* **Directions for this task**
From the piece on the longevity of teeth below, copy word for word the passage that starts with the words containing "I Am About to" and ends with "candidate for dentures.)".

* **Excerpt to read**
On the Longevity of Teeth

I Am About to Lose Another Tooth

Within the last year and a half or so, whenever one of my crowns comes loose, there is some collateral damage that entails either (or both) a root canal and an extraction. I remember that my great grandmother, father, and mother all had false teeth. With my father, the false teeth were problematical, as any pressure on the roof of his mouth led to his ejecting his dentures at high speed across the kitchen table, to the amusement of my brother and myself. (I have inherited the same roof-of-the-mouth sensitivity, which makes me not a comfortable candidate for dentures.)

Now suddenly, I find myself in a similar situation. As my former dentist, Dr. Thomson Sun, said, “Teeth don’t last forever.” I am beginning to find that he is right.

Truth to tell, I have been greatly remiss about oral hygiene. I didn’t brush my teeth after every meal, or even once a day—and as for flossing, fuggedaboutit! I have become more regular about brushing my teeth with an electric toothbrush every evening before going to bed, but there were all those years during which I let plaque accumulate and attack my teeth.

* **Extracted entries**
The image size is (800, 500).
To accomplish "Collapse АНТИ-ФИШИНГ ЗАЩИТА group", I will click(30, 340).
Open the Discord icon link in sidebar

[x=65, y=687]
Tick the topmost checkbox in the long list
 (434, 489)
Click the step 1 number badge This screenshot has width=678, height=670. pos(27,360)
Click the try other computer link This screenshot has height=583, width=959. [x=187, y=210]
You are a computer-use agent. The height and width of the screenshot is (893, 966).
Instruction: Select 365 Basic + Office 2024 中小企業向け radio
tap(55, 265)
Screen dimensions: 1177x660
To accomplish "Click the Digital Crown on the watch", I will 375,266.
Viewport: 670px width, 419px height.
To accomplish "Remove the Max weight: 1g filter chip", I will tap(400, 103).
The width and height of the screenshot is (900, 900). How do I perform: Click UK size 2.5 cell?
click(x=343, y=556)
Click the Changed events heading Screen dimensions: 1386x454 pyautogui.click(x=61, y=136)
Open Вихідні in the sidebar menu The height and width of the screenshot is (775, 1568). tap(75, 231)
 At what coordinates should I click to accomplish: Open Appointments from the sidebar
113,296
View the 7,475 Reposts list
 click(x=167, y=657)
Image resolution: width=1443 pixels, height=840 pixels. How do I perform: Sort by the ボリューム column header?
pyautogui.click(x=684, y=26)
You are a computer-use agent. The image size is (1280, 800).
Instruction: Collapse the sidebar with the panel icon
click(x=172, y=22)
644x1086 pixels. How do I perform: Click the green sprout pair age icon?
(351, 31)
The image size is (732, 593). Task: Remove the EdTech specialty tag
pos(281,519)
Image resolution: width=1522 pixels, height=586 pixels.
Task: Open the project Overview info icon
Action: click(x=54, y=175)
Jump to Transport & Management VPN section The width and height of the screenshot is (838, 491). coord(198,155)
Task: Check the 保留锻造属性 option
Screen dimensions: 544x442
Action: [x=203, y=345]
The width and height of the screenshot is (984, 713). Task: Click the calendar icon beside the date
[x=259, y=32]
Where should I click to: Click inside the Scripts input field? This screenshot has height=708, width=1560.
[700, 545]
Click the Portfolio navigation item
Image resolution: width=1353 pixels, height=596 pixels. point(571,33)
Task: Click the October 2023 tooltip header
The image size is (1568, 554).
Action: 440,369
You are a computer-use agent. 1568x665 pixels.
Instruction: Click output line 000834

* **Task result**
I Am About to Lose Another Tooth

Within the last year and a half or so, whenever one of my crowns comes loose, there is some collateral damage that entails either (or both) a root canal and an extraction. I remember that my great grandmother, father, and mother all had false teeth. With my father, the false teeth were problematical, as any pressure on the roof of his mouth led to his ejecting his dentures at high speed across the kitchen table, to the amusement of my brother and myself. (I have inherited the same roof-of-the-mouth sensitivity, which makes me not a comfortable candidate for dentures.)